Musique : Philippe Sarde

   
   
Jérémie Kolachowsky (Christopher Lambert) est un petit malfrat qui exécute les basses oeuvres d'Eugène Agopian (José Quaglio), avec, au besoin, des éliminations par explosifs. Mais la rémunération est faible. Devant sa demande de contrats mieux payés, le truand propose au jeune homme l'assassinat de Robert Maxendre "Max" (Philippe Noiret, un homme vivant apparemment une tranquille retraite. Jérémie prend contact, mais commence à s'attacher à sa cible. Quelle n'est pas sa surprise en se rendant bientôt compte que Max a été un redoutable tueur à gages. Ce dernier accepte d'ailleurs une dernière mission, effacer pour le compte de Sam Marberg (Feodor Chaliapin Jr.) le vieux Nick Costa (Charles Assas)... 
 
   Nous sommes ici beaucoup plus proches du policier psychologique, façon Simenon, que des conceptions récentes où les rares dialogues sont étouffés par mitraillades ou explosions. Claire Devers prend tout son temps pour raconter cette histoire , dans laquelle le drame humain prend rapidement le pas sur l'intrigue. La rencontre, et surtout l'attachement contre nature, au départ hautement improbable, entre un tueur solitaire, cultivé, distingué, qui prend un soin maniaque à repasser ses chemises, et une jeune voyou, vulgaire, chien fou, à la limite du demeuré, qui se shoote aux séries télé, finit par afficher une vraisemblance, presque une évidence, étonnantes.

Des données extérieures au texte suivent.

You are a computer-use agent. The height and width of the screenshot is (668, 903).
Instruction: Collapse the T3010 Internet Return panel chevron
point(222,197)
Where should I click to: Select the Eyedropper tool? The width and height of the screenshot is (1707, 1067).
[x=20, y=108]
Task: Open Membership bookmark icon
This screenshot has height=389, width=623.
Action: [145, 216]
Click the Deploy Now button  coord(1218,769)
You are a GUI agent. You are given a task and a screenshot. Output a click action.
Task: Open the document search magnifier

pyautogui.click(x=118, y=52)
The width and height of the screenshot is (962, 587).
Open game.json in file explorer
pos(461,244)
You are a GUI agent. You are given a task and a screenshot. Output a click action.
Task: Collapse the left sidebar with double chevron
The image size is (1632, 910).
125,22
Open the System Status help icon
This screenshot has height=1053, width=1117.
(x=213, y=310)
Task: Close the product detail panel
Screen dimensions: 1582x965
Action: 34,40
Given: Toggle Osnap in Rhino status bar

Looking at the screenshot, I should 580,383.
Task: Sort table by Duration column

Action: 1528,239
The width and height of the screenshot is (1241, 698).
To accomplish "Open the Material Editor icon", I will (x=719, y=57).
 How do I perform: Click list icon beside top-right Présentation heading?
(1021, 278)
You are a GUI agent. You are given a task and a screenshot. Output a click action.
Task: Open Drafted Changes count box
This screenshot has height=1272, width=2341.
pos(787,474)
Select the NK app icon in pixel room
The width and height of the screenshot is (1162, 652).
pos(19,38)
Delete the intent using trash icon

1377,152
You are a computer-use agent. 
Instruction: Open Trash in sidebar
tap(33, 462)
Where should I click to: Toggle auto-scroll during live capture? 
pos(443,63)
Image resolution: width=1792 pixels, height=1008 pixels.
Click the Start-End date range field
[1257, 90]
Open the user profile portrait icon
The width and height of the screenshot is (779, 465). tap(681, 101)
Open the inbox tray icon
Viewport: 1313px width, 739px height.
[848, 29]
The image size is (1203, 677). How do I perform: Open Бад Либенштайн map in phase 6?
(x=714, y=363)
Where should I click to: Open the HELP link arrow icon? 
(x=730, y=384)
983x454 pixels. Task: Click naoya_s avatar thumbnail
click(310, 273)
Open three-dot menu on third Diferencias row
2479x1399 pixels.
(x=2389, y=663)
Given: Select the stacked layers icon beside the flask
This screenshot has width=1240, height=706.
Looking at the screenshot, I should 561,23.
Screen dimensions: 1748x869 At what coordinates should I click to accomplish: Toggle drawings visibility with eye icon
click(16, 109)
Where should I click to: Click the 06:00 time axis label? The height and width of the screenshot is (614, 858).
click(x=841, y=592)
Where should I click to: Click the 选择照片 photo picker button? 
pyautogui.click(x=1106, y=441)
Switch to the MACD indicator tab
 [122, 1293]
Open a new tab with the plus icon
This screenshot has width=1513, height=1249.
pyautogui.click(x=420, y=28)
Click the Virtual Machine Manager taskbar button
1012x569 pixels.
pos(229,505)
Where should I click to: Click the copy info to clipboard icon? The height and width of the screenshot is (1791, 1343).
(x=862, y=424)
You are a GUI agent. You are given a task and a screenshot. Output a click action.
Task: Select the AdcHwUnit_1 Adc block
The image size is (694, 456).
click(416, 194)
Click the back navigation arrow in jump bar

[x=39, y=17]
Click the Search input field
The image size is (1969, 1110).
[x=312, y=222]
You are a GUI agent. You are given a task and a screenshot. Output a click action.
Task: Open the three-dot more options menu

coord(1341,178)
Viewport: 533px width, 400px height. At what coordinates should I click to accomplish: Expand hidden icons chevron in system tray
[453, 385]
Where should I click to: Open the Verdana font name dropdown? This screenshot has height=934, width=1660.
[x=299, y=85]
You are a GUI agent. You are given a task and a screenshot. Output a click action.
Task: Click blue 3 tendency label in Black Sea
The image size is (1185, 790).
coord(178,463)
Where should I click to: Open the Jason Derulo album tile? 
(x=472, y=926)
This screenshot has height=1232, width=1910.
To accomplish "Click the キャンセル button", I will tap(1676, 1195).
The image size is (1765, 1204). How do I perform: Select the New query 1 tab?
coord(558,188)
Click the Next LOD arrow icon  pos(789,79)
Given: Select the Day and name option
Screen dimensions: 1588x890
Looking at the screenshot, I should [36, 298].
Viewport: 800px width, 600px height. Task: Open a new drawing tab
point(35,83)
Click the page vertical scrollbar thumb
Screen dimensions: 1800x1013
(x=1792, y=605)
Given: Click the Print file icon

Ce duo est complété, renforcé, par un troisième pion, le policier aux abords de la retraite, (merveilleusement incarné par un Jean-Pierre Marielle transpirant la mélancolie et la déprime), qui s'échine à coffrer Max depuis plusieurs décennies, et dont l'existence vide n'a plus d'autre support que cet espoir chimérique.  
 
   Les quelques séquences "actives" génèrent le mouvement mécanique qui oriente les différents personnages du trio vers leur épanouissement ou leur extinction. Max se découvre finalement une usure insoupçonnée, exacerbée par la présence de cet énergumène logorrhéique, qui compense sa maladresse et son ignorance par une soif de vivre et de réussir que le vieil homme a perdue. Quant à Jérémie, paumé, vaguement conscient de sa médiocrité, il cherche tout à la fois la reconnaissance d'un aîné et, surtout, la protection d'un père.  
 
   Dire que l'œuvre est palpitante, envoûtante, serait sans doute exagéré, et, en tout cas, hors de propos. Pourtant, grâce à une progression crédible dans la psychologie des protagonistes et dans leurs rapports, grâce à un Christopher Lambert parfaitement à sa place, et à un Philippe Noiret toujours impérial, l'ensemble débouche sur une croisée de destins aussi intelligente que touchante.